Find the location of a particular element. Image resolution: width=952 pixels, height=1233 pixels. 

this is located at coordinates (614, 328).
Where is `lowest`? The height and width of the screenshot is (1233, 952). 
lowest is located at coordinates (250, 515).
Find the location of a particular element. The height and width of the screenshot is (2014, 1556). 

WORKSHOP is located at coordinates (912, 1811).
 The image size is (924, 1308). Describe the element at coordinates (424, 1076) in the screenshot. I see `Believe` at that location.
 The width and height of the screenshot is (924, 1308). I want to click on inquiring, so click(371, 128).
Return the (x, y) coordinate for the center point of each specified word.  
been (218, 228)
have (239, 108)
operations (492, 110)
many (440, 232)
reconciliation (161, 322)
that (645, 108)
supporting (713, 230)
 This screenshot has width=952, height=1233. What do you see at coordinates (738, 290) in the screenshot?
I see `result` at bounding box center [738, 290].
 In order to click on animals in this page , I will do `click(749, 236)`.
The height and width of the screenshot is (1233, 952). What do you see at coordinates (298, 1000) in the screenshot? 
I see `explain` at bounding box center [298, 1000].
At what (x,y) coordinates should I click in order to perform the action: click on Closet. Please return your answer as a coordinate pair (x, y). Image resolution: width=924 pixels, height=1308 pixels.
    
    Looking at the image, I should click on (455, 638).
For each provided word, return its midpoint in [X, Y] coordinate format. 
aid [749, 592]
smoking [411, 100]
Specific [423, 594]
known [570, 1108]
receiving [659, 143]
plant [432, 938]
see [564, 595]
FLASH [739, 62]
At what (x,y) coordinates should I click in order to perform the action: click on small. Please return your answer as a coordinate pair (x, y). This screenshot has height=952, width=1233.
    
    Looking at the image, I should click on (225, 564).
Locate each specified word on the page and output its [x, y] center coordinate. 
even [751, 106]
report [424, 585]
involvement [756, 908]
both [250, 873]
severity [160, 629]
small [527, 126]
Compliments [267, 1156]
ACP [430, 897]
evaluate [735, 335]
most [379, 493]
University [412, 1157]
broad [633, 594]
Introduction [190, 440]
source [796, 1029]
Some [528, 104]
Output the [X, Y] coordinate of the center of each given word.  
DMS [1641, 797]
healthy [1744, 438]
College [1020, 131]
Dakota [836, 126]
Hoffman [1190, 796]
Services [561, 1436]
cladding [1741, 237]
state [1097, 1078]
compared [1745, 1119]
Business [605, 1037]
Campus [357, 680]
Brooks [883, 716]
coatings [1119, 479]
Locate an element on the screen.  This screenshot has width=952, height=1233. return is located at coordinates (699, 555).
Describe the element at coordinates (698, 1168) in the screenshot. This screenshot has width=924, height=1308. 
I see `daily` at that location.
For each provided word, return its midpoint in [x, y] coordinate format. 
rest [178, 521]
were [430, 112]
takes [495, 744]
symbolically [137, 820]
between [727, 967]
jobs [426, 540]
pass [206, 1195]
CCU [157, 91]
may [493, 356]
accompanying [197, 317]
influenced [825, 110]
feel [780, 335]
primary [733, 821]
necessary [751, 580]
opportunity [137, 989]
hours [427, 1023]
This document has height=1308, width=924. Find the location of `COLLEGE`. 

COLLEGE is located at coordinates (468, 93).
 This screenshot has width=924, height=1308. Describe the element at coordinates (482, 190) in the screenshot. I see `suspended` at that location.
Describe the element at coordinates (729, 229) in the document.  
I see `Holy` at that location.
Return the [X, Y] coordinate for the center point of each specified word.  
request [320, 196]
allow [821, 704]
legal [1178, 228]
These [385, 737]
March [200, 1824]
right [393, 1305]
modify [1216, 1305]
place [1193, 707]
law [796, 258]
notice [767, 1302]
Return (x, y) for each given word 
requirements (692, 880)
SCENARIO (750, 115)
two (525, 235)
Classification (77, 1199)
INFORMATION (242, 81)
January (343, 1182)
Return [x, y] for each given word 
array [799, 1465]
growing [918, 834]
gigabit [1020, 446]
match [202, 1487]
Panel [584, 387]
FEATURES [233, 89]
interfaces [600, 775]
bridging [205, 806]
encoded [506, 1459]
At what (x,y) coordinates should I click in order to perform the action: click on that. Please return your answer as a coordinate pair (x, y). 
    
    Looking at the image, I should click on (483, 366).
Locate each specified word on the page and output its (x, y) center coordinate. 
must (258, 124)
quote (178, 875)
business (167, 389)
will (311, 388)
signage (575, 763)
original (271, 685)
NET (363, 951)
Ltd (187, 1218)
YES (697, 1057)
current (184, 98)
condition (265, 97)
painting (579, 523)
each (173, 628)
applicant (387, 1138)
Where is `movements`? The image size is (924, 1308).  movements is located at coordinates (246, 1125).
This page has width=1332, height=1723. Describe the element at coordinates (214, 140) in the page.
+ + + + + + +
▶ **WHAT TO PRODUCE**:
Reproduce the listing above line for line, with no changes.

▶ **FULL SOLUTION**:
Find the location of a particular element. Image resolution: width=952 pixels, height=1233 pixels. 

this is located at coordinates (614, 328).
Where is `lowest`? The height and width of the screenshot is (1233, 952). 
lowest is located at coordinates (250, 515).
Find the location of a particular element. The height and width of the screenshot is (2014, 1556). 

WORKSHOP is located at coordinates (912, 1811).
 The image size is (924, 1308). Describe the element at coordinates (424, 1076) in the screenshot. I see `Believe` at that location.
 The width and height of the screenshot is (924, 1308). I want to click on inquiring, so click(371, 128).
Return the (x, y) coordinate for the center point of each specified word.  
been (218, 228)
have (239, 108)
operations (492, 110)
many (440, 232)
reconciliation (161, 322)
that (645, 108)
supporting (713, 230)
 This screenshot has width=952, height=1233. What do you see at coordinates (738, 290) in the screenshot?
I see `result` at bounding box center [738, 290].
 In order to click on animals in this page , I will do `click(749, 236)`.
The height and width of the screenshot is (1233, 952). What do you see at coordinates (298, 1000) in the screenshot? 
I see `explain` at bounding box center [298, 1000].
At what (x,y) coordinates should I click in order to perform the action: click on Closet. Please return your answer as a coordinate pair (x, y). Image resolution: width=924 pixels, height=1308 pixels.
    
    Looking at the image, I should click on (455, 638).
For each provided word, return its midpoint in [X, Y] coordinate format. 
aid [749, 592]
smoking [411, 100]
Specific [423, 594]
known [570, 1108]
receiving [659, 143]
plant [432, 938]
see [564, 595]
FLASH [739, 62]
At what (x,y) coordinates should I click in order to perform the action: click on small. Please return your answer as a coordinate pair (x, y). This screenshot has height=952, width=1233.
    
    Looking at the image, I should click on (225, 564).
Locate each specified word on the page and output its [x, y] center coordinate. 
even [751, 106]
report [424, 585]
involvement [756, 908]
both [250, 873]
severity [160, 629]
small [527, 126]
Compliments [267, 1156]
ACP [430, 897]
evaluate [735, 335]
most [379, 493]
University [412, 1157]
broad [633, 594]
Introduction [190, 440]
source [796, 1029]
Some [528, 104]
Output the [X, Y] coordinate of the center of each given word.  
DMS [1641, 797]
healthy [1744, 438]
College [1020, 131]
Dakota [836, 126]
Hoffman [1190, 796]
Services [561, 1436]
cladding [1741, 237]
state [1097, 1078]
compared [1745, 1119]
Business [605, 1037]
Campus [357, 680]
Brooks [883, 716]
coatings [1119, 479]
Locate an element on the screen.  This screenshot has width=952, height=1233. return is located at coordinates (699, 555).
Describe the element at coordinates (698, 1168) in the screenshot. This screenshot has width=924, height=1308. 
I see `daily` at that location.
For each provided word, return its midpoint in [x, y] coordinate format. 
rest [178, 521]
were [430, 112]
takes [495, 744]
symbolically [137, 820]
between [727, 967]
jobs [426, 540]
pass [206, 1195]
CCU [157, 91]
may [493, 356]
accompanying [197, 317]
influenced [825, 110]
feel [780, 335]
primary [733, 821]
necessary [751, 580]
opportunity [137, 989]
hours [427, 1023]
This document has height=1308, width=924. Find the location of `COLLEGE`. 

COLLEGE is located at coordinates (468, 93).
 This screenshot has width=924, height=1308. Describe the element at coordinates (482, 190) in the screenshot. I see `suspended` at that location.
Describe the element at coordinates (729, 229) in the document.  
I see `Holy` at that location.
Return the [X, Y] coordinate for the center point of each specified word.  
request [320, 196]
allow [821, 704]
legal [1178, 228]
These [385, 737]
March [200, 1824]
right [393, 1305]
modify [1216, 1305]
place [1193, 707]
law [796, 258]
notice [767, 1302]
Return (x, y) for each given word 
requirements (692, 880)
SCENARIO (750, 115)
two (525, 235)
Classification (77, 1199)
INFORMATION (242, 81)
January (343, 1182)
Return [x, y] for each given word 
array [799, 1465]
growing [918, 834]
gigabit [1020, 446]
match [202, 1487]
Panel [584, 387]
FEATURES [233, 89]
interfaces [600, 775]
bridging [205, 806]
encoded [506, 1459]
At what (x,y) coordinates should I click in order to perform the action: click on that. Please return your answer as a coordinate pair (x, y). 
    
    Looking at the image, I should click on (483, 366).
Locate each specified word on the page and output its (x, y) center coordinate. 
must (258, 124)
quote (178, 875)
business (167, 389)
will (311, 388)
signage (575, 763)
original (271, 685)
NET (363, 951)
Ltd (187, 1218)
YES (697, 1057)
current (184, 98)
condition (265, 97)
painting (579, 523)
each (173, 628)
applicant (387, 1138)
Where is `movements`? The image size is (924, 1308).  movements is located at coordinates (246, 1125).
This page has width=1332, height=1723. Describe the element at coordinates (214, 140) in the page.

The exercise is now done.